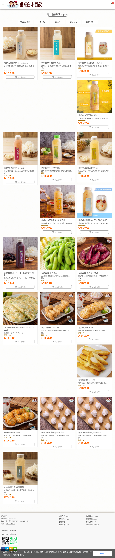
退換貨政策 (14, 531)
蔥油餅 (57, 22)
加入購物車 (21, 77)
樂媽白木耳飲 (25, 22)
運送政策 (5, 534)
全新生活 (41, 22)
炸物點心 (73, 22)
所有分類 (89, 22)
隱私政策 (13, 534)
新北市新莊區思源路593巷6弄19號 (16, 521)
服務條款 (5, 531)
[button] (25, 555)
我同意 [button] (102, 553)
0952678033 (10, 524)
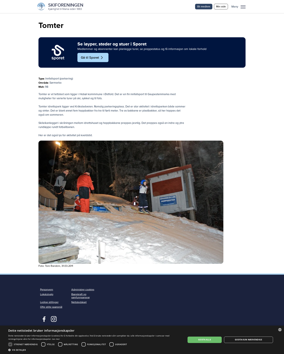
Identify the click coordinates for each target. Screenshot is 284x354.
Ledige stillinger (49, 302)
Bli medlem (203, 6)
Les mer (56, 339)
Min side (221, 6)
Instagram (53, 318)
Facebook (43, 318)
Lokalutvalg (46, 294)
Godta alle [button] (204, 339)
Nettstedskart (79, 302)
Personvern (46, 289)
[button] (239, 6)
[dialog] (142, 340)
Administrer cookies (82, 289)
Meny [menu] (243, 6)
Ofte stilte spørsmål (51, 307)
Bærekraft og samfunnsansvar (80, 296)
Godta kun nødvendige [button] (248, 339)
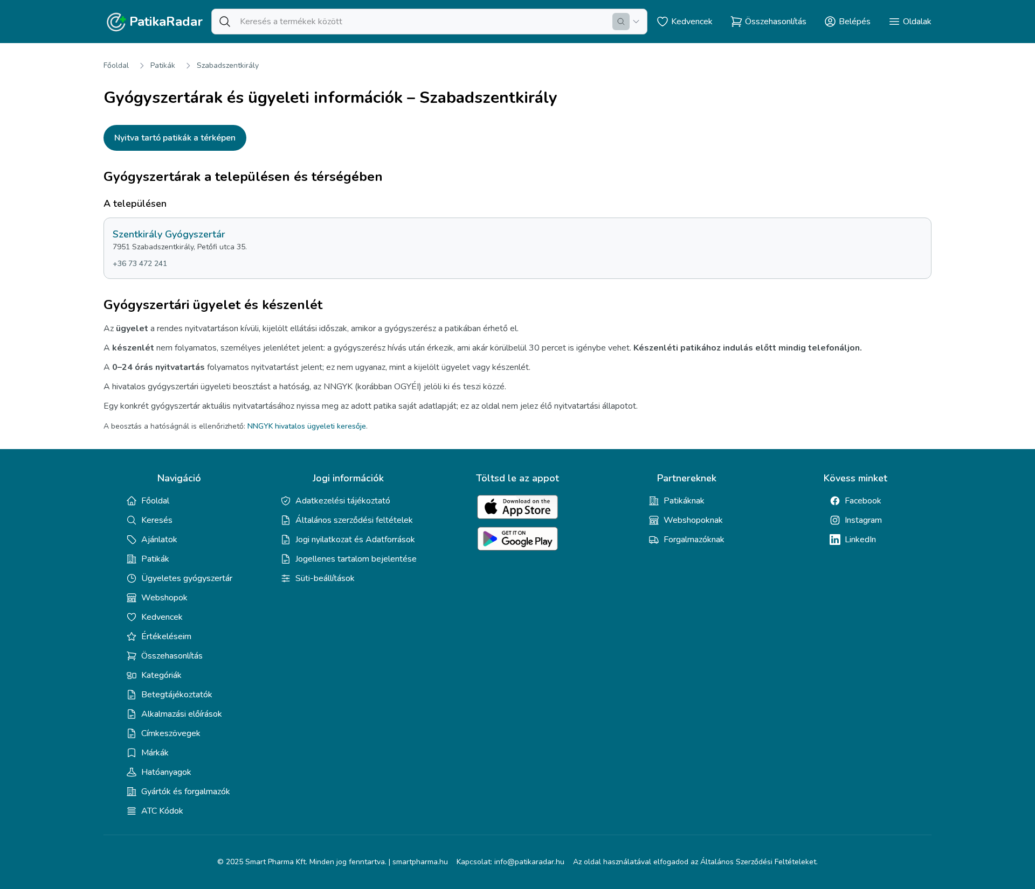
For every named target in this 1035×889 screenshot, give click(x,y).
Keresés (156, 520)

== == ==

▶ TASK STATEMENT
Report each line above that contains the word "Godta" by copying the line out in full.

▶ PROBLEM SOLUTION
Godta alle [button] (204, 339)
Godta kun nødvendige [button] (248, 339)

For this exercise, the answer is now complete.